Instructions to follow: Your output must consist solely of the lines from the one containing "Instruction: Open the" through the end of the records, reproduced exactly.

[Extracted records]
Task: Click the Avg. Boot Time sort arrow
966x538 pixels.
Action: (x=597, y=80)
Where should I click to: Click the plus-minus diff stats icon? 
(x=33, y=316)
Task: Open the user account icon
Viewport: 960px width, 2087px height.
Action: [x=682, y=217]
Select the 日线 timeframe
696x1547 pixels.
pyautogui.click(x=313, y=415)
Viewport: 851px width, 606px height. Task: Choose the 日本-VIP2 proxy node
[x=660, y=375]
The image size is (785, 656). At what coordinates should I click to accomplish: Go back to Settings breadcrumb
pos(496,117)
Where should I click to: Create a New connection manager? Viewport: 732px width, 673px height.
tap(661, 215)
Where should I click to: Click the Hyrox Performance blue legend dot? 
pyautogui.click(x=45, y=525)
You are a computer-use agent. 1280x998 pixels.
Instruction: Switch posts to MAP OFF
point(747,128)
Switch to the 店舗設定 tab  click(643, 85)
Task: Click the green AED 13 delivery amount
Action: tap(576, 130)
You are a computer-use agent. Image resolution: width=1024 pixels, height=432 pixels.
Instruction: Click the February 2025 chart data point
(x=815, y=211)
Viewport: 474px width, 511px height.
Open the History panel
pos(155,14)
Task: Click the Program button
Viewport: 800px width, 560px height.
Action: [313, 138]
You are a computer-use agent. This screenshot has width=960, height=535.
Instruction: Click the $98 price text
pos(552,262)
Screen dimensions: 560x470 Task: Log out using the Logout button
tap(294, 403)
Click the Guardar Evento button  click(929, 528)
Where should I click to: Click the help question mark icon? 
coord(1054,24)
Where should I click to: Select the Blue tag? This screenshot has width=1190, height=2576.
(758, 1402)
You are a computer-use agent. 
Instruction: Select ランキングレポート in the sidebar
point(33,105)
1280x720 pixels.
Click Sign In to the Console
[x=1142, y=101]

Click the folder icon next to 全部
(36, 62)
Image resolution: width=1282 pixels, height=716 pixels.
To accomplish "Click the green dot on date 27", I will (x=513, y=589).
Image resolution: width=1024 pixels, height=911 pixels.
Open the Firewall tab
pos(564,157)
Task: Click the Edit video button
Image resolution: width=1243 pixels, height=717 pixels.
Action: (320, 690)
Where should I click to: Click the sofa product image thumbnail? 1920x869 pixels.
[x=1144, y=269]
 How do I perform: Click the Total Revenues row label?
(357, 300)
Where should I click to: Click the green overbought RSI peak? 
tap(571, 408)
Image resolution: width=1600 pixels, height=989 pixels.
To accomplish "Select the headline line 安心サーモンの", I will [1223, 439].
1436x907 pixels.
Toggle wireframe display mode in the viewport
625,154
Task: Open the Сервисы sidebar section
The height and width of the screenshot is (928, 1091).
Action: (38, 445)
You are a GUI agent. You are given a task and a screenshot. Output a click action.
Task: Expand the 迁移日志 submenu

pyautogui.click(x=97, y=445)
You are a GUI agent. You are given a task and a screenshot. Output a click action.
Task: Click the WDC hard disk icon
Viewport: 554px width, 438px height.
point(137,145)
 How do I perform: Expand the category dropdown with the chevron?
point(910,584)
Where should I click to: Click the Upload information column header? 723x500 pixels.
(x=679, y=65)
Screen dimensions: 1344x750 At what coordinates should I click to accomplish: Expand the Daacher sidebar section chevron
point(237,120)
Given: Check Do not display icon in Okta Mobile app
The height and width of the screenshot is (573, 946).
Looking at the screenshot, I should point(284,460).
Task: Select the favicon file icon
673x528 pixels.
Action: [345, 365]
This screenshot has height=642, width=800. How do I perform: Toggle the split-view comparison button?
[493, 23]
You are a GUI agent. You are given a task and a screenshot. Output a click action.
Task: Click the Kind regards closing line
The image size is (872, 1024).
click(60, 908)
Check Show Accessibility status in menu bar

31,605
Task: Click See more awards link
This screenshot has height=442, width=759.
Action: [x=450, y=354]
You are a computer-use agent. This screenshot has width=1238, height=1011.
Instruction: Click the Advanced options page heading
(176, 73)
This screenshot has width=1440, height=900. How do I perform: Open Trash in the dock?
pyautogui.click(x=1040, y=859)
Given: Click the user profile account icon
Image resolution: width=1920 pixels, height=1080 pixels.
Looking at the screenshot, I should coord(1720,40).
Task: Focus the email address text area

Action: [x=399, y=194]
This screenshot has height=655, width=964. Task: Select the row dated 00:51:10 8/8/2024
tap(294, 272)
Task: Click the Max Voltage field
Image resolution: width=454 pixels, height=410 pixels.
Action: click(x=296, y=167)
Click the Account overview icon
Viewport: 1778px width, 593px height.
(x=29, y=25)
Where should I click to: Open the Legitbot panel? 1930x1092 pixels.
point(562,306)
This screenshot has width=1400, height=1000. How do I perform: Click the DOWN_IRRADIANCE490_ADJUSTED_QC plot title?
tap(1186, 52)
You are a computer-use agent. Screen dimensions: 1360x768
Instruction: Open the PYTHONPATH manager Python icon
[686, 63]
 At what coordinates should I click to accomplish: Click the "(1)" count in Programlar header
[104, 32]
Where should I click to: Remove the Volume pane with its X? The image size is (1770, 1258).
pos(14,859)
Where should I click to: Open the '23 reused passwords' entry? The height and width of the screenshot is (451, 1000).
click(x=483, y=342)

Completed task:
Instruction: Open the PYTHONPATH manager Python icon
[686, 63]
 At what coordinates should I click to accomplish: Click the "(1)" count in Programlar header
[104, 32]
Where should I click to: Remove the Volume pane with its X? The image size is (1770, 1258).
pos(14,859)
Where should I click to: Open the '23 reused passwords' entry? The height and width of the screenshot is (451, 1000).
click(x=483, y=342)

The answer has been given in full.